[[ MATERIAL FOR THE TASK open ]]

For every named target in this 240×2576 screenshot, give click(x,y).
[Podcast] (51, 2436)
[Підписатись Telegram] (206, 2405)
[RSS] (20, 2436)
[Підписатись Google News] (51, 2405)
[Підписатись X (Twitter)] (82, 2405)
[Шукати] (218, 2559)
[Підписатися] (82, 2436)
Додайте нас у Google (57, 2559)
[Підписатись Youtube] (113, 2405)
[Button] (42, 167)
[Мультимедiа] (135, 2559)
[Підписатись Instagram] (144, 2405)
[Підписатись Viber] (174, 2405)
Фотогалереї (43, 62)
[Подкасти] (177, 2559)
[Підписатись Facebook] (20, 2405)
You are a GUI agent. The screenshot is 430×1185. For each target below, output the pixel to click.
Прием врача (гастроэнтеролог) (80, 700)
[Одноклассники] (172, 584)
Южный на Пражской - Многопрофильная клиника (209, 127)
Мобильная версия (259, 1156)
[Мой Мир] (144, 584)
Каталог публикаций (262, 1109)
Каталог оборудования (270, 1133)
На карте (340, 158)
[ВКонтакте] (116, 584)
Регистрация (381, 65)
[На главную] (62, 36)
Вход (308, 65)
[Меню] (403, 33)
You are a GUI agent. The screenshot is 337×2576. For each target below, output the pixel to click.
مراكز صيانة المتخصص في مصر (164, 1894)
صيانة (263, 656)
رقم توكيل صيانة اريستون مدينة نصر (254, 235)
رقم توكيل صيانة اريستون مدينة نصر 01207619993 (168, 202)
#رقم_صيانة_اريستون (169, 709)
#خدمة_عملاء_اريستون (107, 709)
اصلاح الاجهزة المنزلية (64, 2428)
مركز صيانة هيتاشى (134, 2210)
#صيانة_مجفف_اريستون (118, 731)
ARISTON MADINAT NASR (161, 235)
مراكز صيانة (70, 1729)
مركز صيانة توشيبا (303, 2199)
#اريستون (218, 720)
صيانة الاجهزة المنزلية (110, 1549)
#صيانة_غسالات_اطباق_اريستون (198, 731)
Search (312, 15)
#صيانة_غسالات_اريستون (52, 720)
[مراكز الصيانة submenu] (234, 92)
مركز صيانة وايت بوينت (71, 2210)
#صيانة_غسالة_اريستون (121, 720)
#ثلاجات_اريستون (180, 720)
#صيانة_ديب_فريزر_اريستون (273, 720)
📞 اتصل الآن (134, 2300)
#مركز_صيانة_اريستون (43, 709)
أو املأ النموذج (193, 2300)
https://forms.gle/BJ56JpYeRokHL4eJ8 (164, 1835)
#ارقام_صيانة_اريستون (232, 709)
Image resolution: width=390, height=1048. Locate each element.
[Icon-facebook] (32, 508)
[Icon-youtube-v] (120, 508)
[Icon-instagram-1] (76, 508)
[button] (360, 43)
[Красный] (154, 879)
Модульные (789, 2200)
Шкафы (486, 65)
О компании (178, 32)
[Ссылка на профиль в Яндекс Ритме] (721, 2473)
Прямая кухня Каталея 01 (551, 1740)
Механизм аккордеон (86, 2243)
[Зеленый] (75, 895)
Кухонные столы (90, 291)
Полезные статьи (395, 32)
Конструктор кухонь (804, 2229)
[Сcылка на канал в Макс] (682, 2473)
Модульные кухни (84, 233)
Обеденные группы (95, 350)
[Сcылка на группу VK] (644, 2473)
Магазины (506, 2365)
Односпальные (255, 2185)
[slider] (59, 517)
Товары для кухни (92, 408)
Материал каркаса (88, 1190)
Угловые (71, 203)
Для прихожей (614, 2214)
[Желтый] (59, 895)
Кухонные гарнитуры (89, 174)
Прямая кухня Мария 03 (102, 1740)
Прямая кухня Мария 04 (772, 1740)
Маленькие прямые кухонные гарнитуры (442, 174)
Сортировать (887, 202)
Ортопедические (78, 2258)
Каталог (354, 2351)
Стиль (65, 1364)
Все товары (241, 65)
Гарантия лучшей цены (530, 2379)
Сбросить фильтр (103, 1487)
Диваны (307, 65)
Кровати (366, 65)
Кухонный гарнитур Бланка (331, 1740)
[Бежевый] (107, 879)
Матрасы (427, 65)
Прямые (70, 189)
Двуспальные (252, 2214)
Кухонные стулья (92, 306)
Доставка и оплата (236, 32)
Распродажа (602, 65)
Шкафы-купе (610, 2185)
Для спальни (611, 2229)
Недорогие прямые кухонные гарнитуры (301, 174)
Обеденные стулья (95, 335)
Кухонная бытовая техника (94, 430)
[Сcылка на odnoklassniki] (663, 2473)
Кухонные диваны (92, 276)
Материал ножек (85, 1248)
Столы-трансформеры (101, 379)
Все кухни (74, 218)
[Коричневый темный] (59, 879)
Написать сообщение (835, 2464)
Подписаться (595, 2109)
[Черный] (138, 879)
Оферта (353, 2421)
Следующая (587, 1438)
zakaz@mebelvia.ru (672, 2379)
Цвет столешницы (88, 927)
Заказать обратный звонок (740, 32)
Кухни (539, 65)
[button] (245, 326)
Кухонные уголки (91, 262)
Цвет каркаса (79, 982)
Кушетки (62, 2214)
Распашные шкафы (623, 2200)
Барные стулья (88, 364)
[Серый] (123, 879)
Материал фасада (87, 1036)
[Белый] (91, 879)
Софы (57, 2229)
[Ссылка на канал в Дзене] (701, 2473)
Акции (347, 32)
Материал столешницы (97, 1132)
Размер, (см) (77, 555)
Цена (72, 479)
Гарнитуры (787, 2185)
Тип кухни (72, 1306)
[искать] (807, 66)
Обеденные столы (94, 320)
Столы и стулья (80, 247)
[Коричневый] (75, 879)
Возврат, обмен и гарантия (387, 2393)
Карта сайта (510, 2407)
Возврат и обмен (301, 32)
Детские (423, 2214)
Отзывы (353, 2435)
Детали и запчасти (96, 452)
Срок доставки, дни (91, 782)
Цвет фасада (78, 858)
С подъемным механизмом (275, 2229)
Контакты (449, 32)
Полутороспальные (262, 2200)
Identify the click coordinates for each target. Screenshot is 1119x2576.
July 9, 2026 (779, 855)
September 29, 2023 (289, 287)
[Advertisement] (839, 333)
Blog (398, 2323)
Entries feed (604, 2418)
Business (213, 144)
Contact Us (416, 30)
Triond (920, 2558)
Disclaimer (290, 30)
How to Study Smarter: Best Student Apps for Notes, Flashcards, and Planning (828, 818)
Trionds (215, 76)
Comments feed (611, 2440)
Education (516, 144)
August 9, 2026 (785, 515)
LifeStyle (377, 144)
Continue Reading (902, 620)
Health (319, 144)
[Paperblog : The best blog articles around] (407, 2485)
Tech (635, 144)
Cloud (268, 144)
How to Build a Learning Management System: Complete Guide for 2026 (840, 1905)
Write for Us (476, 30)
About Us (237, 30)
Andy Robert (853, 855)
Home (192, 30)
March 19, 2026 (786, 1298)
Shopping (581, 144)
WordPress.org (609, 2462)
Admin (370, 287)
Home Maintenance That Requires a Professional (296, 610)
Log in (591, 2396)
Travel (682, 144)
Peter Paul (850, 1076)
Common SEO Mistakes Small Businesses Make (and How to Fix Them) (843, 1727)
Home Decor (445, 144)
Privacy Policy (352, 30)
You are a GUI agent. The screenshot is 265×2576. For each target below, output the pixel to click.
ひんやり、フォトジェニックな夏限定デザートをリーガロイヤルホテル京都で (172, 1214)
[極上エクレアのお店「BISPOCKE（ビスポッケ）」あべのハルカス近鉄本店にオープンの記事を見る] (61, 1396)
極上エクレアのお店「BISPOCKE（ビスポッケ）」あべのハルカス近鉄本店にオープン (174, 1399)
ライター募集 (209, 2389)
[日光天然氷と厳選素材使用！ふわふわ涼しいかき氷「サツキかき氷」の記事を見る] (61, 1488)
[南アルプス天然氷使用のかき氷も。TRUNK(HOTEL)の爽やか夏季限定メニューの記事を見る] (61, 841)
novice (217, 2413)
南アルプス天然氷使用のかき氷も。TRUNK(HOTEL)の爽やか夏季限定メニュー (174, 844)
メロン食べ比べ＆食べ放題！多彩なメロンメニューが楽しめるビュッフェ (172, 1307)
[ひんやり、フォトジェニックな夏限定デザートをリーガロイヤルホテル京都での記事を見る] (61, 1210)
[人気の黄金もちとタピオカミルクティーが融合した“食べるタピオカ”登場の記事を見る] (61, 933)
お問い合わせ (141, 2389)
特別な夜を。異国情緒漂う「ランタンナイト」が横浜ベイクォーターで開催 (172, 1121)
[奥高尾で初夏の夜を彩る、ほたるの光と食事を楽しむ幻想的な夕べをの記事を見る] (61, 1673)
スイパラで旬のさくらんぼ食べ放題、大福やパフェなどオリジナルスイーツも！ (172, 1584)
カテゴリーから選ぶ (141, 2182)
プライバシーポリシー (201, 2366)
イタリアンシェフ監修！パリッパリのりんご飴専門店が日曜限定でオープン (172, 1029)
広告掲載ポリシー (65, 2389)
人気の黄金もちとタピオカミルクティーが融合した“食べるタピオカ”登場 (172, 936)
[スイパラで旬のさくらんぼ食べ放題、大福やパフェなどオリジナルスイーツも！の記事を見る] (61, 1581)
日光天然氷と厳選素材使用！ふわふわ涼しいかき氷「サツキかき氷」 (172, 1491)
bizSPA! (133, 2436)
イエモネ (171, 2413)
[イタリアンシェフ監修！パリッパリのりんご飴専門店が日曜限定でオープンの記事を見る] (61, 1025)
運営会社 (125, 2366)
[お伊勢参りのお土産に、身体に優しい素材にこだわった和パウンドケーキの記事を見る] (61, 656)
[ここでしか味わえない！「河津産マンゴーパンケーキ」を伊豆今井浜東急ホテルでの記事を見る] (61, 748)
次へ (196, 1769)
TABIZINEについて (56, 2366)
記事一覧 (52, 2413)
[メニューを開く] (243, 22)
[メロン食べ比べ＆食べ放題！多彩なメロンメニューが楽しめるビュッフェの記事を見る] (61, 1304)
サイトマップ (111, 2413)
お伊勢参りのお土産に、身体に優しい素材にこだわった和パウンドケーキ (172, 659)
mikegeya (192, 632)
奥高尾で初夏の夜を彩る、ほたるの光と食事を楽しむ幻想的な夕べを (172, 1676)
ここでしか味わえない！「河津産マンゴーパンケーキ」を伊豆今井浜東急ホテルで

[[ MATERIAL FOR THE TASK closed ]]

(WORK INSTRUCTIONS)
Print again the lines of the entries above that fall between the line holding "[Icon-facebook] (32, 508)" and the line holding "[button] (245, 326)", inclusive, exactly as they stand.

(SOLUTION FOR THIS TASK)
[Icon-facebook] (32, 508)
[Icon-youtube-v] (120, 508)
[Icon-instagram-1] (76, 508)
[button] (360, 43)
[Красный] (154, 879)
Модульные (789, 2200)
Шкафы (486, 65)
О компании (178, 32)
[Ссылка на профиль в Яндекс Ритме] (721, 2473)
Прямая кухня Каталея 01 (551, 1740)
Механизм аккордеон (86, 2243)
[Зеленый] (75, 895)
Кухонные столы (90, 291)
Полезные статьи (395, 32)
Конструктор кухонь (804, 2229)
[Сcылка на канал в Макс] (682, 2473)
Модульные кухни (84, 233)
Обеденные группы (95, 350)
[Сcылка на группу VK] (644, 2473)
Магазины (506, 2365)
Односпальные (255, 2185)
[slider] (59, 517)
Товары для кухни (92, 408)
Материал каркаса (88, 1190)
Угловые (71, 203)
Для прихожей (614, 2214)
[Желтый] (59, 895)
Кухонные гарнитуры (89, 174)
Прямая кухня Мария 03 (102, 1740)
Прямая кухня Мария 04 (772, 1740)
Маленькие прямые кухонные гарнитуры (442, 174)
Сортировать (887, 202)
Ортопедические (78, 2258)
Каталог (354, 2351)
Стиль (65, 1364)
Все товары (241, 65)
Гарантия лучшей цены (530, 2379)
Сбросить фильтр (103, 1487)
Диваны (307, 65)
Кровати (366, 65)
Кухонный гарнитур Бланка (331, 1740)
[Бежевый] (107, 879)
Матрасы (427, 65)
Прямые (70, 189)
Двуспальные (252, 2214)
Кухонные стулья (92, 306)
Доставка и оплата (236, 32)
Распродажа (602, 65)
Шкафы-купе (610, 2185)
Для спальни (611, 2229)
Недорогие прямые кухонные гарнитуры (301, 174)
Обеденные стулья (95, 335)
Кухонная бытовая техника (94, 430)
[Сcылка на odnoklassniki] (663, 2473)
Кухонные диваны (92, 276)
Материал ножек (85, 1248)
Столы-трансформеры (101, 379)
Все кухни (74, 218)
[Коричневый темный] (59, 879)
Написать сообщение (835, 2464)
Подписаться (595, 2109)
[Черный] (138, 879)
Оферта (353, 2421)
Следующая (587, 1438)
zakaz@mebelvia.ru (672, 2379)
Цвет столешницы (88, 927)
Заказать обратный звонок (740, 32)
Кухни (539, 65)
[button] (245, 326)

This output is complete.